_Stored data entries_:
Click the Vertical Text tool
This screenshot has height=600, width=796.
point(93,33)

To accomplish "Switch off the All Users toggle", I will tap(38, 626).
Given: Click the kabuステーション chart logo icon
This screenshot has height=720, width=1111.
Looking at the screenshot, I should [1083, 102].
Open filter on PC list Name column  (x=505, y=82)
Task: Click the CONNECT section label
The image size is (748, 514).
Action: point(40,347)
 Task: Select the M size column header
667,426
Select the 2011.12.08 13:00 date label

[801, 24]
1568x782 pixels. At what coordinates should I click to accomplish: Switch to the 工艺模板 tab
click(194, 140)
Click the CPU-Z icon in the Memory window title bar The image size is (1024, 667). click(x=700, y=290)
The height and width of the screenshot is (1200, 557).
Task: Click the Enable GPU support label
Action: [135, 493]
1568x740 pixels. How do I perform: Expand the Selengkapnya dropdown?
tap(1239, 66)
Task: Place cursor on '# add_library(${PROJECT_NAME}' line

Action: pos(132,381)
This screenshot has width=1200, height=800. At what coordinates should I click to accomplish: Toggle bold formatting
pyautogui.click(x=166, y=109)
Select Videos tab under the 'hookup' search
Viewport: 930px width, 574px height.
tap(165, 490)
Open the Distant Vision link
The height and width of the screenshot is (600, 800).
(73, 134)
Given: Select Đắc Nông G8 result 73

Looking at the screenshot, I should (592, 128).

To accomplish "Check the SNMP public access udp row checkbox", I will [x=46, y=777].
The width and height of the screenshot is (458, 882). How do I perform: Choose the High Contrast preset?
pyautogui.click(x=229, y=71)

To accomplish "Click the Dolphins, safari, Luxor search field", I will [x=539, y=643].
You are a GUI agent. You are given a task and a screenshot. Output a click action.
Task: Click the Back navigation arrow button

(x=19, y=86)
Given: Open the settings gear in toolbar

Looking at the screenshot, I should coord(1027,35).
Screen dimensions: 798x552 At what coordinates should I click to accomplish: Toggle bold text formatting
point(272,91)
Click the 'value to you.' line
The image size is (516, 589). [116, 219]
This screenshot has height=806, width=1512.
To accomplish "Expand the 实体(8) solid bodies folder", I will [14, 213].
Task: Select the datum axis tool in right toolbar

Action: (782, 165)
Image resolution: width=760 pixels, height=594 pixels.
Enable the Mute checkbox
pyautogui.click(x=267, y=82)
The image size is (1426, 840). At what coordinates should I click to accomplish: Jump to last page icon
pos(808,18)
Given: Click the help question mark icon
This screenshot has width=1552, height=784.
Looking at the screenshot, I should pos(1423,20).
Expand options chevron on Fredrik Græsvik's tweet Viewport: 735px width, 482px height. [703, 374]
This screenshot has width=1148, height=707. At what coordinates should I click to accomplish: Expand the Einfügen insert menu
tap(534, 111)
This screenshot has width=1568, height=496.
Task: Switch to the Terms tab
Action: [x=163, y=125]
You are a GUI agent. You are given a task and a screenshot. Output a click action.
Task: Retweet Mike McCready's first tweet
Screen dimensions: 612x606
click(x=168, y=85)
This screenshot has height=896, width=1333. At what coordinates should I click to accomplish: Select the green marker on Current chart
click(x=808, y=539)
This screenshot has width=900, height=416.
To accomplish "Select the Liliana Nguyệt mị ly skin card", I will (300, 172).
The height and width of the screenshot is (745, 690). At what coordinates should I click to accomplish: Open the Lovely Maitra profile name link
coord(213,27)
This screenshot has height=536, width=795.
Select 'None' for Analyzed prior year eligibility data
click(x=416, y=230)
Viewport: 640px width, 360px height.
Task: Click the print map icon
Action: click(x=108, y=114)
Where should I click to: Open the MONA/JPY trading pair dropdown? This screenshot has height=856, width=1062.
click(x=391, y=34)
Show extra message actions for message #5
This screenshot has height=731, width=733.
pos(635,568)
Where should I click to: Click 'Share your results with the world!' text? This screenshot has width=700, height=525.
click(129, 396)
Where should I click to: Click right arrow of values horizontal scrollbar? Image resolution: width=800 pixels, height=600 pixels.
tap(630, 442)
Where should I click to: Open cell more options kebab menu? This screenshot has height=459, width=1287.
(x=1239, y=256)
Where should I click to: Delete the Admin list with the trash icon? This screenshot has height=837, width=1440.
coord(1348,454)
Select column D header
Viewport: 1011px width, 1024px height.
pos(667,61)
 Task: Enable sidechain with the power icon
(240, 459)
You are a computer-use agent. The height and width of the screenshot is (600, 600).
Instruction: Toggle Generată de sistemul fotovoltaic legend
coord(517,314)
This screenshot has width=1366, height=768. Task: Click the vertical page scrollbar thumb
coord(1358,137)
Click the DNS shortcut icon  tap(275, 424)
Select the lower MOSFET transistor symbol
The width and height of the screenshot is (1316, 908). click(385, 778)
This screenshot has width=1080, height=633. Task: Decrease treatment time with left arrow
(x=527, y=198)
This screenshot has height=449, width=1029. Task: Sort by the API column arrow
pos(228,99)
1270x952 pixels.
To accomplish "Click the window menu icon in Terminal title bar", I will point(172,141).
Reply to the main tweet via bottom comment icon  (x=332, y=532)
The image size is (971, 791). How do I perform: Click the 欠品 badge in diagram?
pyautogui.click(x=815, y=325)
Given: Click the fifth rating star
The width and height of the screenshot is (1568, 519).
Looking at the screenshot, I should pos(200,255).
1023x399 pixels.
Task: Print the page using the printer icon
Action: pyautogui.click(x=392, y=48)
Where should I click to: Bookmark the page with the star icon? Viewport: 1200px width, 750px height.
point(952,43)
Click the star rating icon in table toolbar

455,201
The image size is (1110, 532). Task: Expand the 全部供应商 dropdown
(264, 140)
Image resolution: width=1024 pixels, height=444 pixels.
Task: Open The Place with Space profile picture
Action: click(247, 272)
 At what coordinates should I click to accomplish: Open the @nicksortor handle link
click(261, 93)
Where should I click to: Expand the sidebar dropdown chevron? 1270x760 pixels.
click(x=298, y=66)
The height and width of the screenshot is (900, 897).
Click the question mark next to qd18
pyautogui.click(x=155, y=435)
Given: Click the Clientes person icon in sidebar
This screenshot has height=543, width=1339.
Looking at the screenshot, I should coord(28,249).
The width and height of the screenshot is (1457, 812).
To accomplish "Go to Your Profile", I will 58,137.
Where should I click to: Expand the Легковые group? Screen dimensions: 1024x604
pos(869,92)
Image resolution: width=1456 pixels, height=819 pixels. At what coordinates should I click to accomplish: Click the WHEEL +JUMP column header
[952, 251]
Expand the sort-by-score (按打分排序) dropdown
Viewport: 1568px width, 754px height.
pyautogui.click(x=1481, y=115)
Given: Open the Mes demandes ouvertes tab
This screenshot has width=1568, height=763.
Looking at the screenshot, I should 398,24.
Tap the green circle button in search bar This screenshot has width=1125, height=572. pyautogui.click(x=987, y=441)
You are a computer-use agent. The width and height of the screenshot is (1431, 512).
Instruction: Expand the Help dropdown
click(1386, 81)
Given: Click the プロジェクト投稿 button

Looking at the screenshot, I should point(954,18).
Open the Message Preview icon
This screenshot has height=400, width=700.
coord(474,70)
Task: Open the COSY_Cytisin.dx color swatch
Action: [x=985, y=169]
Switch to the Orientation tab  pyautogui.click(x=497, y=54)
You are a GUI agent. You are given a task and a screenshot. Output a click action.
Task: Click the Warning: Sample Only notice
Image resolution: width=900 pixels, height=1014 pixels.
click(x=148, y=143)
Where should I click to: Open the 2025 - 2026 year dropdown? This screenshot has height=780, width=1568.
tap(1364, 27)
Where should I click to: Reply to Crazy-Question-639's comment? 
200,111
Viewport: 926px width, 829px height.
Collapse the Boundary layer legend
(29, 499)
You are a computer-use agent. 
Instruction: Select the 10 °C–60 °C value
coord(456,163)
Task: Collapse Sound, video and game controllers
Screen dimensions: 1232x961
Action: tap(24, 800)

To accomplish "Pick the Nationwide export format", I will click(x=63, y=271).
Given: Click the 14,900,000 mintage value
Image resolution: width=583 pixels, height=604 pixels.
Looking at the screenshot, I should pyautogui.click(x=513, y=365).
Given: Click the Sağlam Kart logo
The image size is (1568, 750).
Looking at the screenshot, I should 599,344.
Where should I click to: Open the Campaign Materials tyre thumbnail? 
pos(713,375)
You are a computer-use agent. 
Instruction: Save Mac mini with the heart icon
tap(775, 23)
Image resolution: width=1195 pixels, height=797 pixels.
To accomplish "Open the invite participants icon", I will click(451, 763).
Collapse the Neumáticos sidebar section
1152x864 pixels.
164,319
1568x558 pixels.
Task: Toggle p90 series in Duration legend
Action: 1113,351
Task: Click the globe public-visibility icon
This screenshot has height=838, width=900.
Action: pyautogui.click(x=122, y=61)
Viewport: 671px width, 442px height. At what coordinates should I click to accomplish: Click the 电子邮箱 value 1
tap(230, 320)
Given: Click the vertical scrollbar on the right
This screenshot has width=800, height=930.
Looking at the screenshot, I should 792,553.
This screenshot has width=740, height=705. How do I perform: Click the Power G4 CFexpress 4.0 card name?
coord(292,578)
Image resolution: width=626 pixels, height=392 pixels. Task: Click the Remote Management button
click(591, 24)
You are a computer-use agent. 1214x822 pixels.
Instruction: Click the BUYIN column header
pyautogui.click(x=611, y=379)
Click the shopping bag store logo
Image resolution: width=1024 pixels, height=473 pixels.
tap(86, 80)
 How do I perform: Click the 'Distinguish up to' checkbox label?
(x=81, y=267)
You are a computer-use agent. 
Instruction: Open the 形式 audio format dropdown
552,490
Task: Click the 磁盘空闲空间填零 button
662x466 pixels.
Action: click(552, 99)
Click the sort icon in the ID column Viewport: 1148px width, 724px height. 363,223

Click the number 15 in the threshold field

_EXERCISE_: Begin at the line above that has "Image resolution: width=1456" and stop after the line that has "You are a computer-use agent. The width", copying each line exactly and adding nothing else.

_RESPONSE TO THE TASK_:
Image resolution: width=1456 pixels, height=819 pixels. At what coordinates should I click to accomplish: Click the WHEEL +JUMP column header
[952, 251]
Expand the sort-by-score (按打分排序) dropdown
Viewport: 1568px width, 754px height.
pyautogui.click(x=1481, y=115)
Given: Open the Mes demandes ouvertes tab
This screenshot has width=1568, height=763.
Looking at the screenshot, I should 398,24.
Tap the green circle button in search bar This screenshot has width=1125, height=572. pyautogui.click(x=987, y=441)
You are a computer-use agent. The width and height of the screenshot is (1431, 512).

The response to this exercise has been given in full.